[jira] [Commented] (YARN-4676) Automatic and Asynchronous Decommissioning Nodes Status Tracking

Junping Du (JIRA) Sun, 07 Aug 2016 10:47:35 -0700

    [ 
https://issues.apache.org/jira/browse/YARN-4676?page=com.atlassian.jira.plugin.system.issuetabpanels:comment-tabpanel&focusedCommentId=15411012#comment-15411012
 ]


Junping Du commented on YARN-4676:
----------------------------------

Thanks for updating the patch, [~danzhi]! I went through the whole patch this 
weekend except the documentation part. I would suggest to separate document 
code into a separated JIRA if we don't want this JIRA lingering on for longer 
time as reviewing the doc is really a bit difficult in general. 
My overall feeling for the patch is we are getting closer, but still many 
issues to address, see below:
In HostsFileReader.java,
{noformat}
+  public synchronized Map<String, Integer> getExcludedHostsWithTimeout() {
+    return excludes;
+  }
{noformat}
Two issues here: 1. synchronized doesn't work here if other places update 
excludes (protected in write lock), we should use read lock to protected. 2. we 
shouldn't return excludes directly which could cause leak of writer lock 
because the caller can potentially update the map here. Please refer example 
like getHostDetails() which is more thread safe in this case.

{noformat}
+      // Examples:
+      // <host><name>host1</name></host>
+      // <host><name>host2</name><timeout>123</timeout></host>
+      // <host><name>host3</name><timeout>-1</timeout></host>
{noformat}
Can we allow multiple hosts in the same item if their timeout value is the 
same, like: "<host><name>host1, host2, 
host3</name><timeout>123</timeout></host>"? It sounds much concisely and can 
save lots of duplicated meta info. Should be easy to address. Isn't it?

In RMAdminCLI.java,
{noformat}
+  public static void readXmlFileToMapWithFileInputStream(String type,
+      String filename, InputStream fileInputStream, Map<String, Integer> map)
+          throws IOException
{noformat}
I don't see how we throw IOException here given IOException is already catched 
and throw runtime exception instead. We should remove if it is not necessary.

{noformat}
+      if ("-g".equals(args[1]) || "-graceful".equals(args[1])) {
{noformat}
If we want to support "-graceful" in addition to -g, then we should mention it 
in commandline usage messages also.

In DecommissioningNodesWatcher.java,
{noformat}
+ * DecommissioningNodesWatcher basically is no cost when no node is
+ * DECOMMISSIONING. This sacrifices the possibility that that node once
+ * host containers of an still running application.
{noformat}
 I don't quite understand the last sentense here.

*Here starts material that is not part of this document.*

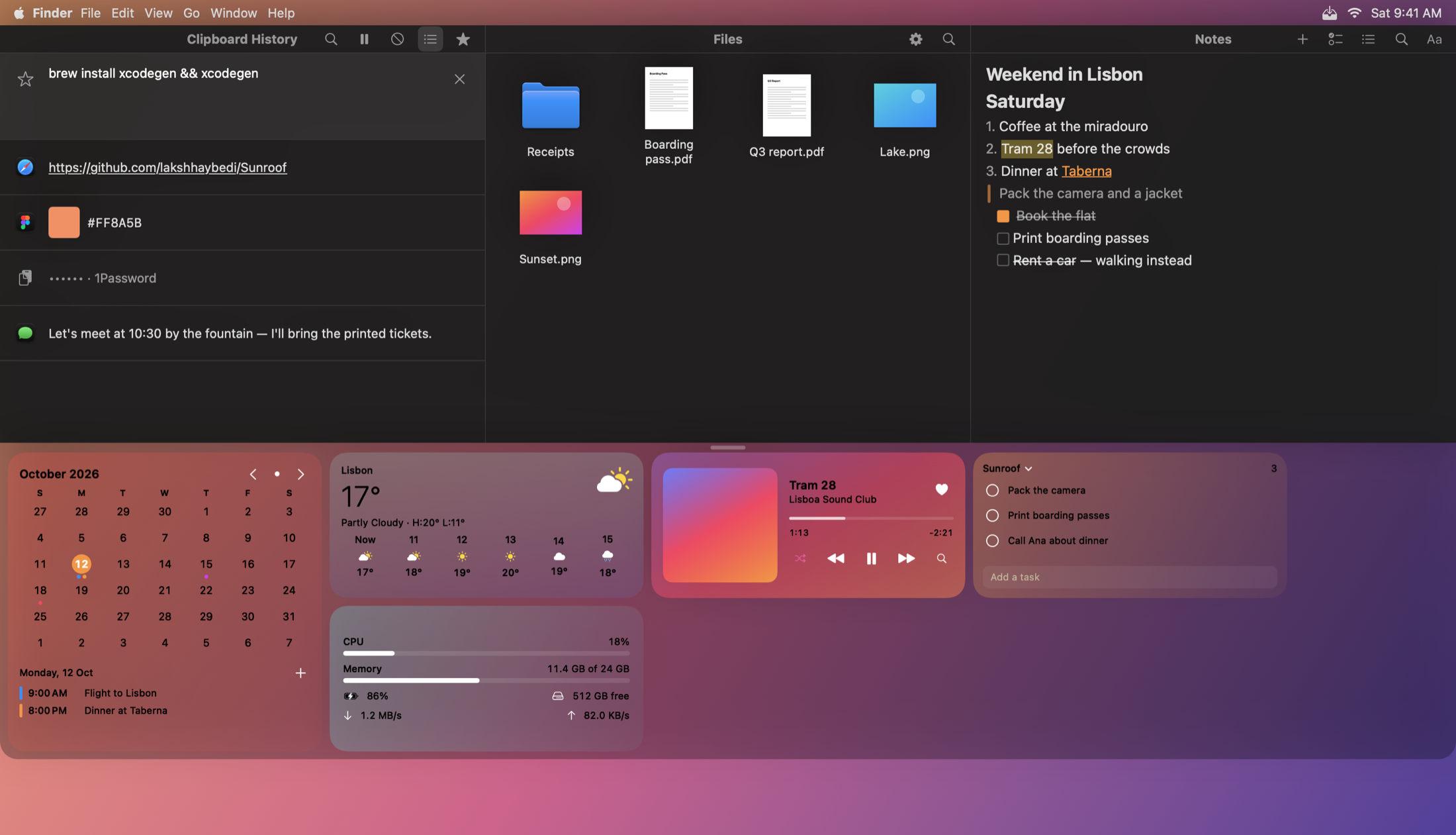Open the Go menu
Image resolution: width=1456 pixels, height=835 pixels.
tap(191, 13)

Can you have more 
clarification here?

In {{void update(RMNode rmNode, NodeStatus remoteNodeStatus)}},
{noformat}
+    if (rmNode.getState() == NodeState.DECOMMISSIONED) {
+      if (context == null) {
+        return;
+      }
+      context.nodeState = rmNode.getState();
+      // keep DECOMMISSIONED node for a while for status log.
+      if (context.decommissionedTime == 0) {
+        context.decommissionedTime = now;
+      } else if (now - context.decommissionedTime > 60000L) {
+        decomNodes.remove(rmNode.getNodeID());
+        LOG.info("remove " + rmNode.getState() + " " + rmNode.getNodeID());
+      }
{noformat}
Why we are waiting for 60 seconds to remove node from decomNodes after node in 
DECOMMISSIONED? Shouldn't we remove it directly?

{noformat}
+    long waitTime =
+        System.currentTimeMillis() - context.decommissioningStartTime;
{noformat}
We should use MonotonicClock to track all timeout calculations which won't 
affected by system clock changes, please refer AbstractLivelinessMonitor as an 
example.

PollTimerTask.run()
The logic here need more improvements: 1. it doesn't have any sleep time for 
monitoring interval - I don't think we should so tightly loop here; 2. we don't 
check the NM that updated in latest 30 seconds or 60 seconds which sounds too 
gross-grained timeout tracking. 3. Many unnecessary log operations.
I think we should follow similar logic in AbstractLivelinessMonitor although we 
cannot use it directly as each node could have different expire interval. Also, 
we should move the whole logic to loop staleNodes to check timeout/ready and 
send DECOMMISSION and a statemachine transition that can be triggered directly 
when received a READY or TIMEOUT event.

I will do more tests in next 1 day or 2 to make sure it won't affect forcefully 
decommission functionality and client side timeout tracking.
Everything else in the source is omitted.